Property from the Grasset Collection.

Provenance: Anonymous sale ('The Property of a Gentleman'), London, Christie's, 21 April 1989, lot 14, for £480,000;
Where acquired by Mrs Barbara Piasecka Johnson (1937–2013), Princeton, New Jersey;
By whom sold, London, Sotheby's, 5 July 2006, lot 31, where offered (est. £600,000-800,000);
Acquired privately immediately thereafter for the Grasset Collection.

LiteratureS. Segal, Flowers and Nature: Netherlandish flower painting of four centuries, exh. cat., The Hague 1990, pp. 182–83, reproduced in colour p. 83, plate 30, and p. 182, fig. 30;
F.G. Meijer, A Dictionary of Dutch and Flemish Still-life painters working in oils 1525–1725, Leiden 2003, p. 32;
F.G. Meijer, Brueghel to Canaletto, European Masterpieces from the Grasset Collection, exh. cat., San Diego 2016, p. 9, no. 3, reproduced in colour;
S. Thomas, A Feast for the Eyes, European Masterpieces from the Grasset Collection, exh. cat., Saint Petersburg, Florida 2019, pp. 26 and 95, no. 7, reproduced in colour;
S. Segal and K. Alen, Dutch and Flemish Flower Pieces: Paintings, Drawings, and Prints up to the Nineteenth Century, Leiden and Boston 2020, vol. 1, p. 239, n. 212;
To be included in the forthcoming catalogue raisonné by Dr Klara Alen, Osias Beert.
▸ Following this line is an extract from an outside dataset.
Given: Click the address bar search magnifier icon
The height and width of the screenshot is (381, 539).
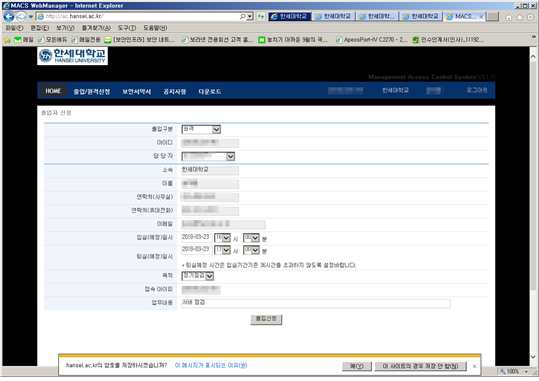Looking at the screenshot, I should point(243,16).
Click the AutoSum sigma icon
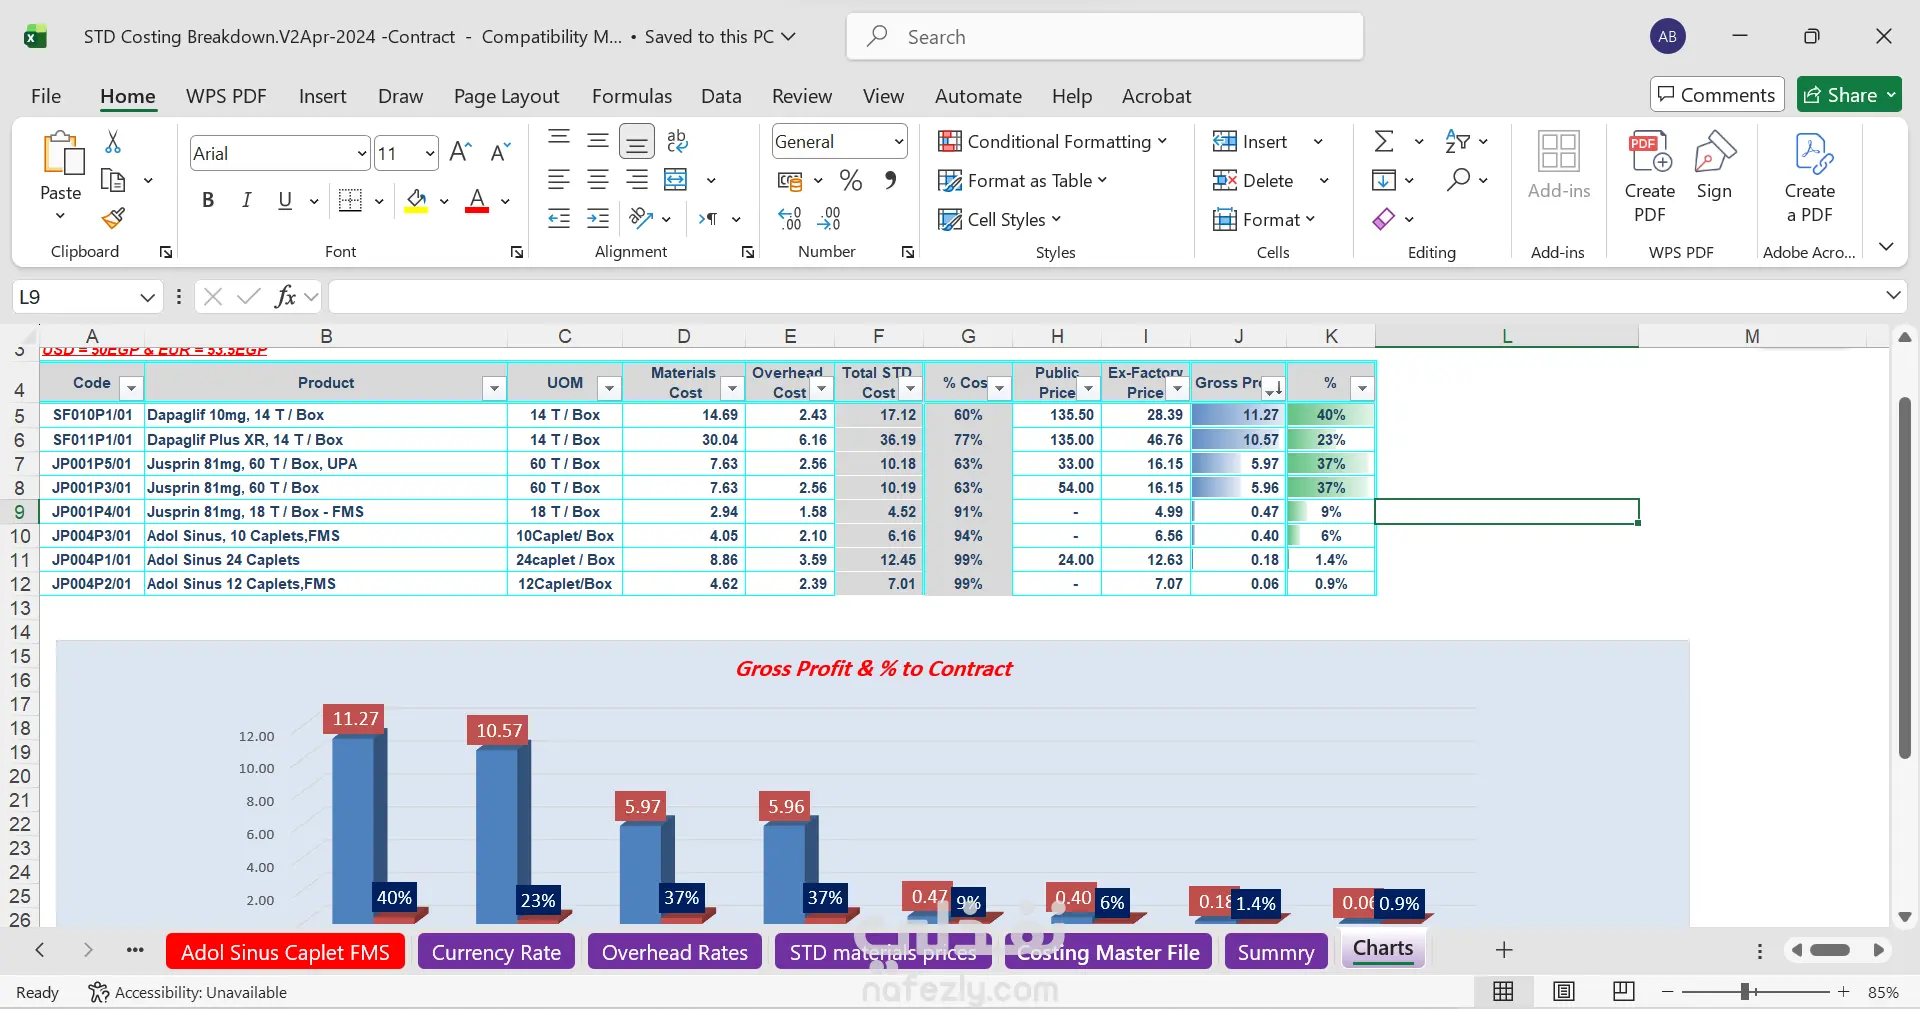The width and height of the screenshot is (1920, 1009). [1384, 141]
Pioneer of the Antwerp laid table and flower still life.

Exhibited: Osaka, Nabio Museum of Art, Tokyo, and Station Gallery, Sydney Art Gallery of New South Wales, Flowers and Nature: Netherlandish Flower painting of four centuries, 4 September - 28 October 1990, no. 30;
San Diego, The San Diego Museum of Art, Brueghel to Canaletto, European Masterpieces from the Grasset Collection, 2 April – 2 August 2016, no. 3;
San Diego, The San Diego Museum of Art, on loan 2016 – 2019 (when part of the Genre & Myth display, 2017 – 2019);
Saint Petersburg, Florida, Museum of Fine Arts, A Feast for the Eyes, European Masterpieces from the Grasset Collection, 23 March – 2 September 2019, no. 7.

NoteOsias Beert was one of the pioneering painters of still lifes in the Netherlands during the first two decades of the seventeenth century, working in Antwerp, where the development of the subject as an independent genre at this time mainly occurred. Beert is thought to have lived in Antwerp throughout his career, having registered as a pupil of the obscure history and genre painter, Andries van Baesrode, in the city’s painters’ guild in 1596, and subsequently enrolled as a master there in 1602. He is also recorded as a cork merchant, and a member of the chamber of rhetoric: ‘de Olijftak’ (‘olive branch’). Though few other details of Beert’s life are known, his large number of pupils – including Frans Ykens – and his collaboration with Rubens, testify to the esteem in which he was held during his own lifetime.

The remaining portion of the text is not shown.